**Given problem a**
Print the full passage on spirits in Tungus complexes verbatim.

**Article**
-- begin --

The hypotheses based upon the spirits postulate will be now discussed first from the point of view of their classification. The spirits as they appear in the Tungus complexes cannot be treated in abstraction. They must be treated in the complexes where they are found. In fact, if we have a spirit like the Chinese n'jangn'jang its Chinese form must not be taken as that found amongst the Tungus. Amongst the Chinese this complex spirit, — a series of spirits, — is due to the reflexion of the Chinese complex of child birth and child education. Many elements of the Chinese education are entirely lacking in the Tungus system. Therefore, the Chinese n'jangn'jang in the Tungus complex appears in its shortened form. Another instance, - the spirit of the lower world irlinkan in the Tungus complex is figured as a partial representation of the erlik xan known amongst the Uigurs who themselves modified it from the original Ahriman (Buddhic — Yama) of Iranians where it had an entirely different function.
With all these spirits the Tungus would operate in such a manner that the elements of the spirit which are formally discovered in the spirit imported are preserved in so tar as they may suit the existing complex. The elements which do not suit will be omitted and those which are neutral may be either preserved or rejected. In this process the formal elements would be naturally given a new function corresponding to the existing complex. The spirit may be thus accepted only when it is needed in the complex, i.e. when it explains something essential, and if it may suit in its original, or modified form the existing complex.
From the study into the history of the process of the formation of Tungus ethnical units we have seen that their cultural complexes are different owing to the conditions of local adaptation and interethnical pressure. There is one more condition to be accounted; namely, the Tungus groups do not react in an absolutely identic manner on the alien groups and they do not equally well know the languages of the foreign groups, so we do not meet two Tungus complexes absolutely similar.

-- end --

**Provided information**
-- begin --

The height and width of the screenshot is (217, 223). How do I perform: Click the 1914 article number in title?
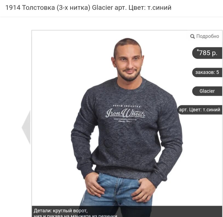pos(13,8)
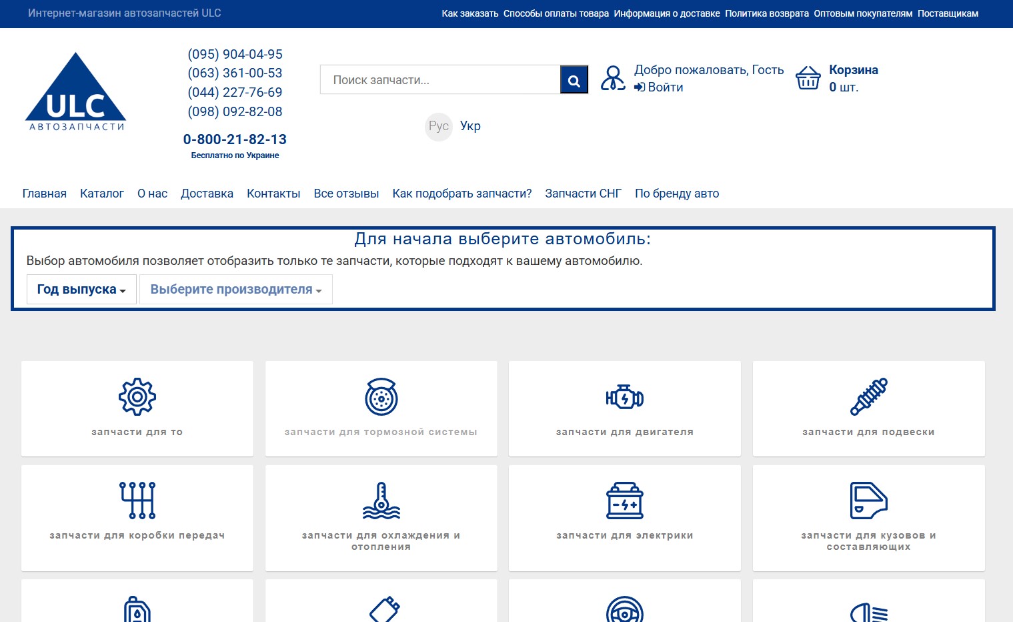Viewport: 1013px width, 622px height.
Task: Click the gear icon for maintenance parts
Action: [137, 396]
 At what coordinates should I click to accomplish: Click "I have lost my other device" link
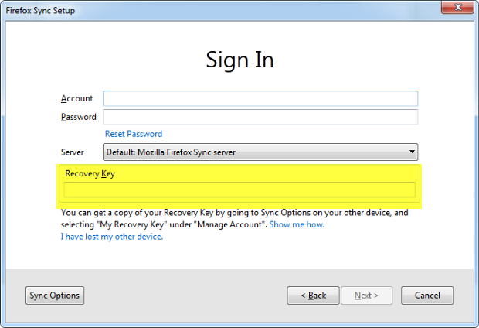[112, 237]
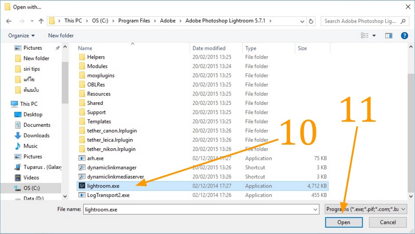Select the lightroom.exe application file
415x234 pixels.
(x=103, y=186)
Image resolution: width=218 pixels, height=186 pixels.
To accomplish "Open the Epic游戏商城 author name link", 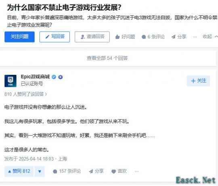I will click(x=35, y=77).
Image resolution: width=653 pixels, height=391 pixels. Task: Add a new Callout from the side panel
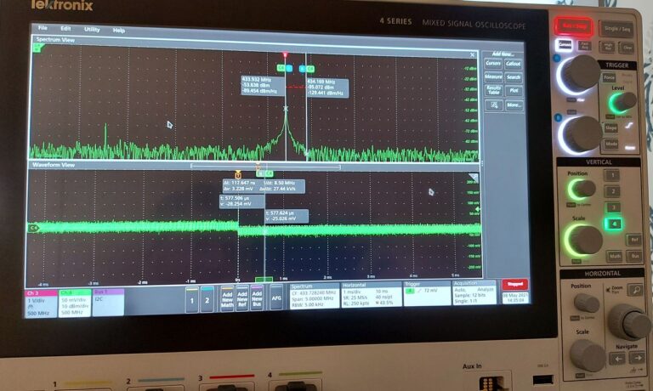(513, 63)
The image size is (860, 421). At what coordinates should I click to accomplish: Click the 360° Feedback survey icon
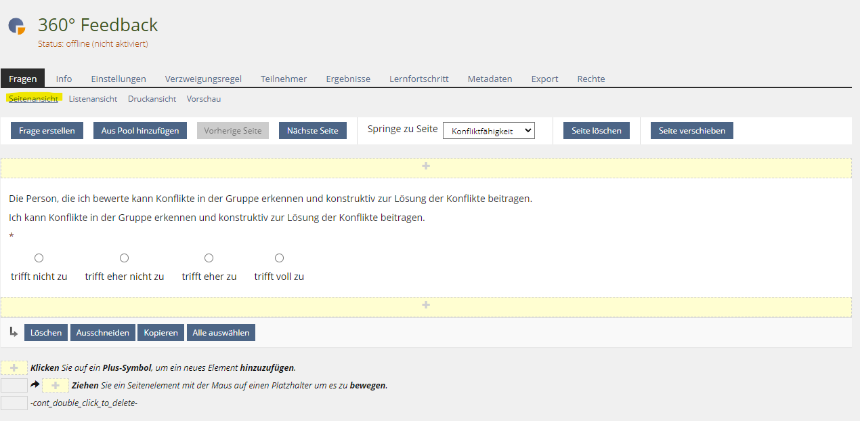pyautogui.click(x=17, y=26)
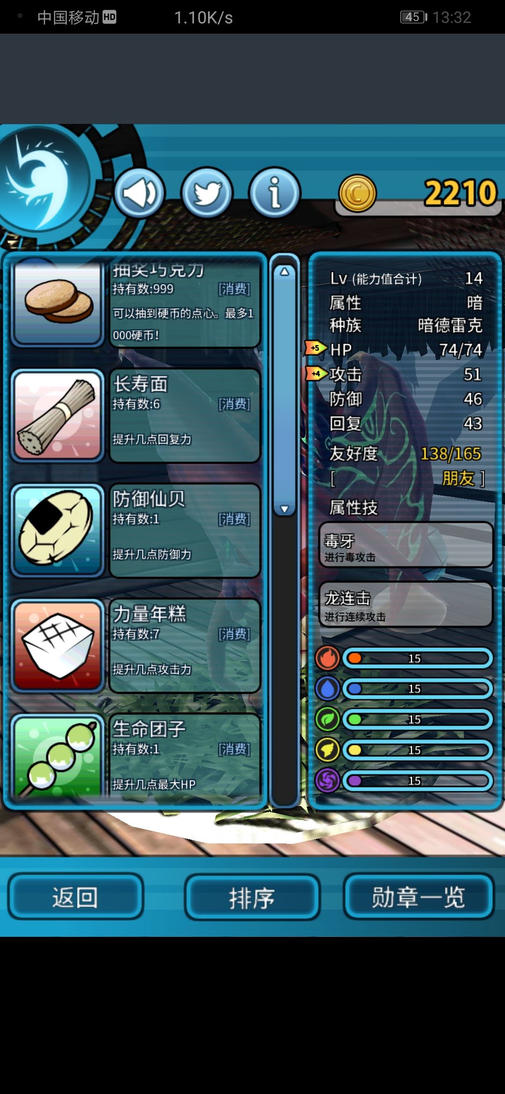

-- end --

**Given problem b**
Output the records verbatim, starting with the line containing "The image size" and going on through the end of the records, omitting the pictures.

**Answer a**
The hypotheses based upon the spirits postulate will be now discussed first from the point of view of their classification. The spirits as they appear in the Tungus complexes cannot be treated in abstraction. They must be treated in the complexes where they are found. In fact, if we have a spirit like the Chinese n'jangn'jang its Chinese form must not be taken as that found amongst the Tungus. Amongst the Chinese this complex spirit, — a series of spirits, — is due to the reflexion of the Chinese complex of child birth and child education. Many elements of the Chinese education are entirely lacking in the Tungus system. Therefore, the Chinese n'jangn'jang in the Tungus complex appears in its shortened form. Another instance, - the spirit of the lower world irlinkan in the Tungus complex is figured as a partial representation of the erlik xan known amongst the Uigurs who themselves modified it from the original Ahriman (Buddhic — Yama) of Iranians where it had an entirely different function.
With all these spirits the Tungus would operate in such a manner that the elements of the spirit which are formally discovered in the spirit imported are preserved in so tar as they may suit the existing complex. The elements which do not suit will be omitted and those which are neutral may be either preserved or rejected. In this process the formal elements would be naturally given a new function corresponding to the existing complex. The spirit may be thus accepted only when it is needed in the complex, i.e. when it explains something essential, and if it may suit in its original, or modified form the existing complex.
From the study into the history of the process of the formation of Tungus ethnical units we have seen that their cultural complexes are different owing to the conditions of local adaptation and interethnical pressure. There is one more condition to be accounted; namely, the Tungus groups do not react in an absolutely identic manner on the alien groups and they do not equally well know the languages of the foreign groups, so we do not meet two Tungus complexes absolutely similar.

**Answer b**
The image size is (860, 421). At what coordinates should I click to accomplish: Click the 360° Feedback survey icon
pyautogui.click(x=17, y=26)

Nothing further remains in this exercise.